Tagsüber besucht Becker diverse Einführungskurse, am Mittwoch soll er bei der Bibliotheks-Einführung gewesen sein. Am Wochenende habe Becker sein Abendessen schon um 16:30 Uhr erhalten. Ab 19 Uhr darf sich in Wandsworth niemand mehr außerhalb der eigenen Zelle aufhalten.

Boris Becker: Dusche darf nur zwei Mal in der Woche genutzt werden, Essen und Geld knapp bemessen

Geduscht wird in Gemeinschaftsduschen, die bis zu hundert Leute gleichzeitig nutzen können. Bild.de erklärt, dass Becker nur zwei Mal pro Woche für jeweils rund zehn Minuten duschen dürfe. Zum Essen habe Becker am Wochenende Gemüse mit Hackfleisch gekriegt, unter der Woche sei „Sheperd’s Pie“, ein Kartoffel-Hackfleisch-Mischmasch, aufgetischt worden. Zum Frühstück habe es Cornflakes, Vollkorn-Weizen-Keks und Toast gegeben. Ein Gefängnismitarbeiter berichtet der Bild von kleinen Portionen, ehemalige Häftlinge sprechen von „Ekel-Essen“. Auch seine Platzangst soll der Sport-Ikone Probleme bereiten.

Boris Becker wird voraussichtlich in ein anderes Gefängnis verlegt.

Becker bekommt ein kleines Taschengeld von zehn Pfund in der Woche. Damit können Bestellungen aufgegeben werden, zum Beispiel für Toiletten-Artikel oder Schokolade. Dazu erhält man eine Telefonkarte mit begrenztem Guthaben. Wie die Bild erfahren haben will, soll Becker zuerst seine Freundin Lilian angerufen haben. Daraufhin habe er einen zweiten Anruf an seine geliebte Mutter Elvira Pisch getätigt. Ein Knast-Mitarbeiter habe das als „Promi-Bonus“ bezeichnet, wird im Weiteren berichtet. Pisch hat eine schwere Zeit hinter sich. Boris Beckers Mutter litt sehr unter der Inhaftierung ihres Sohnes.
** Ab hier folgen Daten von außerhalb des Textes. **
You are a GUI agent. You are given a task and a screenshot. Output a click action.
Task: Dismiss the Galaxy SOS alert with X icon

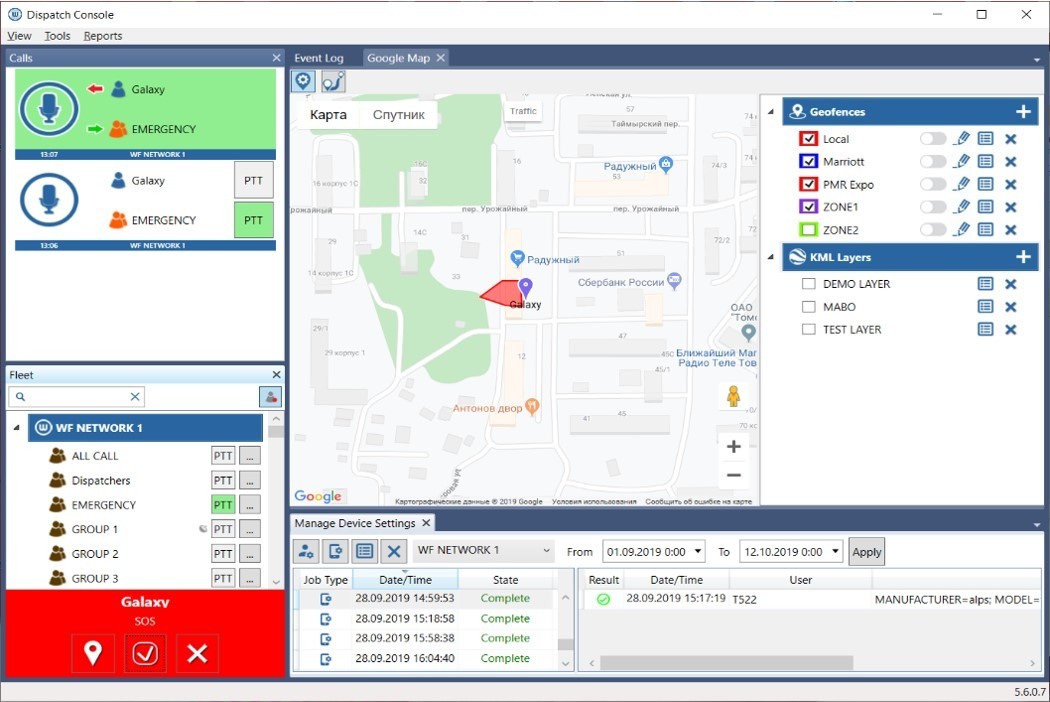pos(197,653)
Boris Becker: Sozialzeit und Vertrauensperson

Den Häftlingen steht 30 Minuten Sozialzeit am Tag zu. In dieser Zeit darf man sich mit anderen Häftlingen in den Fluren unterhalten. Ein weitere Möglichkeit, um der Einsamkeit zu entkommen, sind sogenannte „Listener“. Was hat es damit auf sich? „Listener“ sind in der Regel religiöse und respektierte Häftlinge höheren Alters, berichtet der Wandsworth-Mitarbeiter.

„Sie kümmern sich um die Neuen“ und kommen von der Wohltätigkeitsorganisation „Samaritans“. Becker solle einen „Listener“ als Zimmerkollegen bekommen, berichtet die Bild.

Wie geht es für Boris Becker weiter? Verlegung nach Deutschland denkbar

Für Promi-Anwalt Paul Vogel ist eine Verlegung in ein anderes Gefängnis wahrscheinlich, wie er bunte.de mitteilte. „Wandsworth ist zwar erste Anlaufstelle. Von dort aus wird üblicherweise auf andere Haftanstalten verteilt,“ sagt Vogel. Er ist sich sicher, dass sich Beckers Verteidiger für eine Verlegung einsetzen werden. Möglicherweise könne man auch eine Verlegung nach Deutschland forcieren, allerdings gebe es aufgrund des Brexit einige Unwägbarkeiten. Eine Rückkehr nach Deutschland wird immer wahrscheinlicher, auch weil ihm eine Abschiebung droht.

In Deutschland wird Boris Becker so schnell nicht wieder zu hören sein. Eurosport widersprach einem Bericht, wonach Becker aus dem Knast Tennis kommentieren dürfe.